Records shown:
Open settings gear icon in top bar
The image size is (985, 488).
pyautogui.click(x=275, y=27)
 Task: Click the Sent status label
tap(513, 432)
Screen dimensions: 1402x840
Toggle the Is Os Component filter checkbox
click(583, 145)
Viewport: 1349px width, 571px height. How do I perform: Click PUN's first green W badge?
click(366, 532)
==
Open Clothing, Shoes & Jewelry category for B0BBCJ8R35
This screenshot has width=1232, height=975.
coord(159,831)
==
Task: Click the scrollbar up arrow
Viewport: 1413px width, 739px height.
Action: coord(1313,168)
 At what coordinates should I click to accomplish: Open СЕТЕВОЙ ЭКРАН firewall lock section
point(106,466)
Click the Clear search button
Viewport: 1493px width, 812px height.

Problem to work on: Please repeat the entries starting at the line that contains "Viewport: 1349px width, 571px" and ending at the line that contains "click(366, 532)".

Written solution:
Viewport: 1349px width, 571px height. How do I perform: Click PUN's first green W badge?
click(366, 532)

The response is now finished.